* _Task item_: Render the records from the first line up to and including the line with "The height and width of the screenshot is (1484, 2471)." as a Markdown table with columns Row and Line. Number each line and skip any blank ones.

Collected data entries
Segment Open
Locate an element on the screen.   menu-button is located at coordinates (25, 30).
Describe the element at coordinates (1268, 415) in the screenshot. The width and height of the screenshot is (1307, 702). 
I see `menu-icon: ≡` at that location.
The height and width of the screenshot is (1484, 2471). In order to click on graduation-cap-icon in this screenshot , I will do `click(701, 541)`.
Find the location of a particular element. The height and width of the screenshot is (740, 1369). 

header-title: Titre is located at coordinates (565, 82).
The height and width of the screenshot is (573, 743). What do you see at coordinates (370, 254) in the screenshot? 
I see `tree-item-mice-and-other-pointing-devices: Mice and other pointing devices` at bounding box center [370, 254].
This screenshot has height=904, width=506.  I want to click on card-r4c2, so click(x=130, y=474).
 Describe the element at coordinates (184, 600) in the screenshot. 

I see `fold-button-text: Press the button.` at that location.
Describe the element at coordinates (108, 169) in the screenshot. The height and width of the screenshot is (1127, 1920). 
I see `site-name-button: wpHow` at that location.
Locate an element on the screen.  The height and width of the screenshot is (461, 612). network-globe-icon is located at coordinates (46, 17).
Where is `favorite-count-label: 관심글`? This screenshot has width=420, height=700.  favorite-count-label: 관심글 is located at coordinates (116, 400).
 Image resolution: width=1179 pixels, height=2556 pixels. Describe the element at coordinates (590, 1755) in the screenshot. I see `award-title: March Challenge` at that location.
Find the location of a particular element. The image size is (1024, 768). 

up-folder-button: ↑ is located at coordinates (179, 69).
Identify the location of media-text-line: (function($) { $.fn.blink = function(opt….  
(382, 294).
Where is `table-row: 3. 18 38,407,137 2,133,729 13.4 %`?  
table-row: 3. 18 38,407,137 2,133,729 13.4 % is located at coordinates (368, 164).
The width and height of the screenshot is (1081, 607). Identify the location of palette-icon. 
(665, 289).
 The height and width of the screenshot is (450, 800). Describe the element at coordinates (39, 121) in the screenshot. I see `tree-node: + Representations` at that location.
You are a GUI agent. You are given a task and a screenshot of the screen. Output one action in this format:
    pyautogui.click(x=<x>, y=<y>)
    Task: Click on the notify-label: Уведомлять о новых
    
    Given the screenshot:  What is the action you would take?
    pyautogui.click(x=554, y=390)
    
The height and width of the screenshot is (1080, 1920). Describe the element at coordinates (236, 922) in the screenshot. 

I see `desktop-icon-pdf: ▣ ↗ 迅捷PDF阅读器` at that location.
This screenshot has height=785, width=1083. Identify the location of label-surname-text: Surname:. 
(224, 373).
Segment Closed
* _Result of this exercise_:
| Row | Line |
|---|---|
| 1 | Locate an element on the screen.   menu-button is located at coordinates (25, 30). |
| 2 | Describe the element at coordinates (1268, 415) in the screenshot. The width and height of the screenshot is (1307, 702).  |
| 3 | I see `menu-icon: ≡` at that location. |
| 4 | The height and width of the screenshot is (1484, 2471). In order to click on graduation-cap-icon in this screenshot , I will do `click(701, 541)`. |